Lucas Paquetá foi direto ao explicar por que voltou ao Flamengo: “Na minha cabeça, quando eu decidi voltar era para estar feliz e me sentir bem.” A frase resume a decisão do meia de retornar ao Mais Querido após uma trajetória turbulenta na Europa pelo West Ham, clube que ainda detém seus direitos contratuais até 2028.
A declaração ganha peso em um momento em que o jogador experimenta uma retomada profissional. Titular na estreia da Seleção Brasileira contra Marrocos na Copa do Mundo, Paquetá reforçou que o retorno não foi uma passagem temporária, mas uma busca genuína por recuperar o bem-estar que havia perdido durante sua permanência no futebol inglês.
“Eu queria estar me sentindo bem depois do que passei ali”, completou, associando a mudança ao desejo de superar o período difícil vivido na Europa. A frase revela mais do que um placar emocional: expõe a prioridade que o jogador colocou na estabilidade mental como fundamento para o desempenho.
De volta ao Mengão com números positivos
Desde que retornou ao Flamengo, Paquetá acumula 24 jogos e oito gols pela segunda passagem. Os números refletem uma recuperação consistente, ainda que o jogador tenha deixado claro que o retorno foi motivado por razões que transcendem as estatísticas.
Ao falar sobre o que espera daqui para frente, o meia projetou um futuro onde a felicidade pudesse se converter em criatividade dentro de campo. “Eu sabia que meu momento ia chegar de encontrar a felicidade, colocar a bola no chão e fazer as coisas acontecerem”, disse, conectando o bem-estar ao desejo de retomar seu melhor futebol no Mengão.
A declaração ocorre em um contexto favorável à Nação rubro-negra. Paquetá conquistou titularidade na Seleção Brasileira sob o comando do técnico Carlo Ancelotti, consolidando seu papel no esquema do time nacional. Na Copa do Mundo, o jogador marca presença como um dos meios-campistas de referência do Brasil, reforçando sua importância tanto para o clube quanto para a seleção.
Passagem conturbada e decisão de voltar
A trajetória de Paquetá pelo West Ham foi marcada por altos e baixos. Apesar do contrato longo com o clube inglês até 2028, o jogador optou por retornar ao Flamengo, demonstrando que questões como estabilidade emocional e ambiente favorável pesaram mais do que vínculos contratuais internacionais.
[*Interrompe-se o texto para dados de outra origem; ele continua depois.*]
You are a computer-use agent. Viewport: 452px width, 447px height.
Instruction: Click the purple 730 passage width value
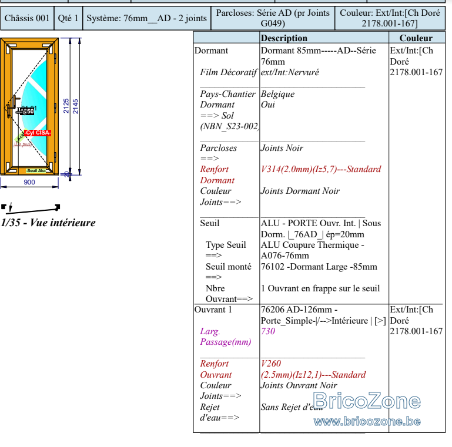click(268, 331)
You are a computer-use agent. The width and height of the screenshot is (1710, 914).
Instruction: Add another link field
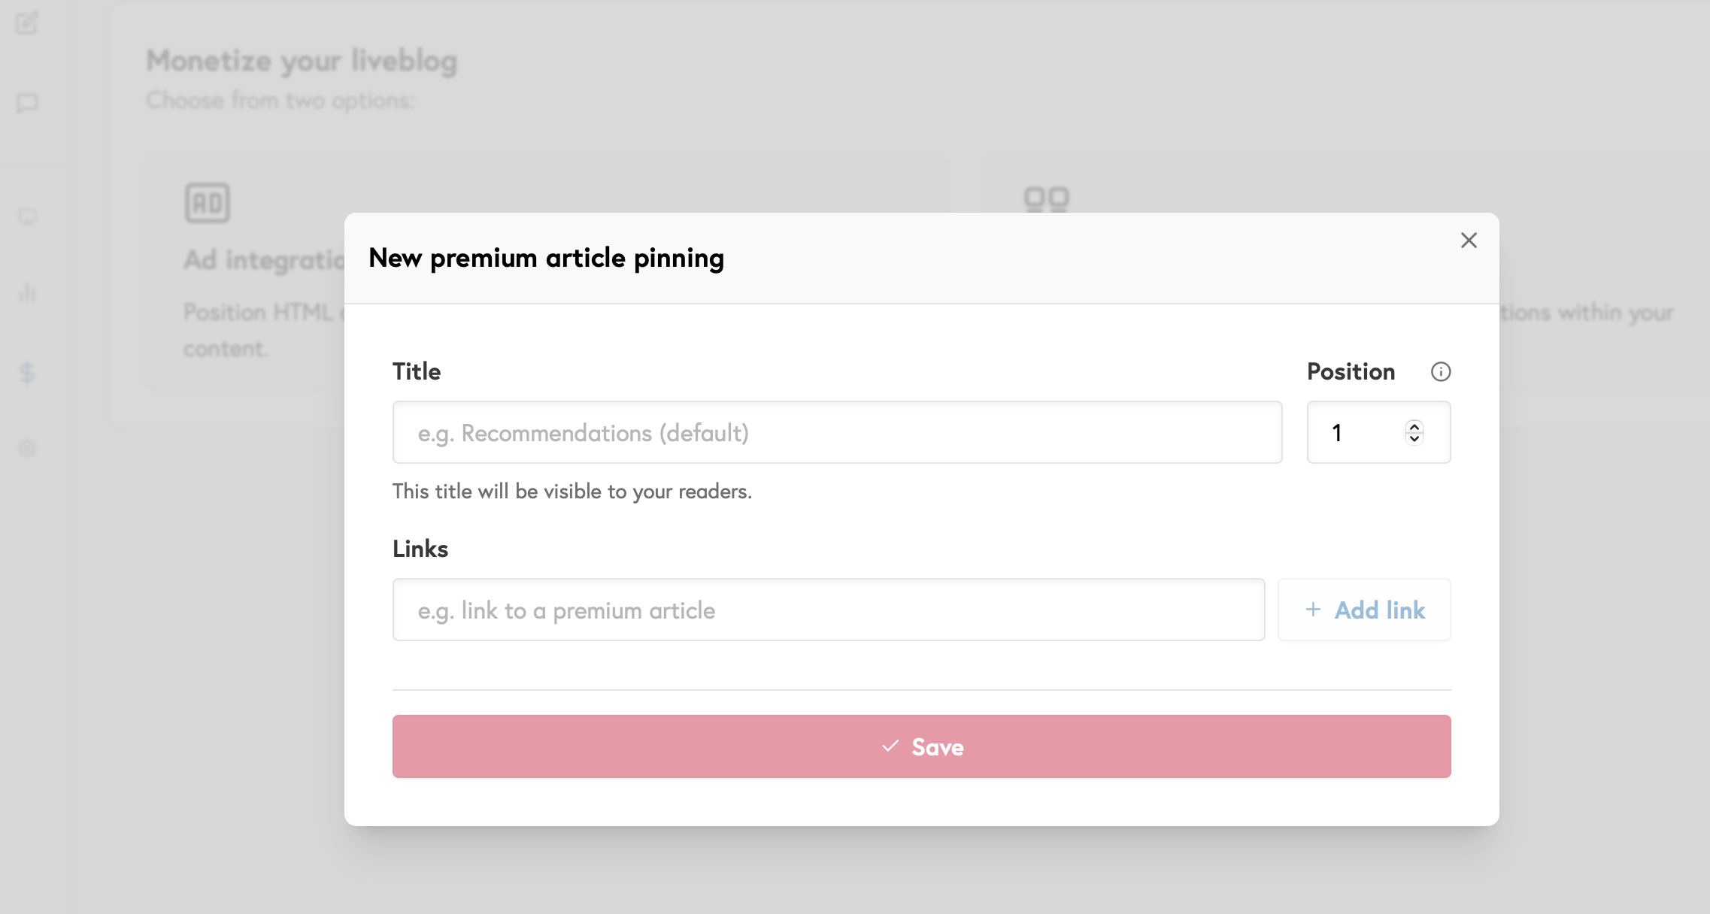pyautogui.click(x=1364, y=610)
Essa decisão revela um aspecto frequentemente negligenciado nas transferências internacionais: o peso do bem-estar no desenvolvimento do atleta. Paquetá não escolheu apenas um novo destino, mas buscou recuperar um lugar onde pudesse se sentir bem — e essa busca parece estar surtindo efeito.
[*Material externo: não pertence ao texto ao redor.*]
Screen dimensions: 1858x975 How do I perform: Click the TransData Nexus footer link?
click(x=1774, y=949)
Com a convocação para o Mundial, o meia entrou em campo como titular na partida inicial da Seleção Brasileira, validando seu retorno e consolidando a recuperação que começou quando decidiu deixar a Inglaterra. A presença dele no meio-campo do Brasil comprova que a aposta no bem-estar como ferramenta de desenvolvimento foi bem calculada.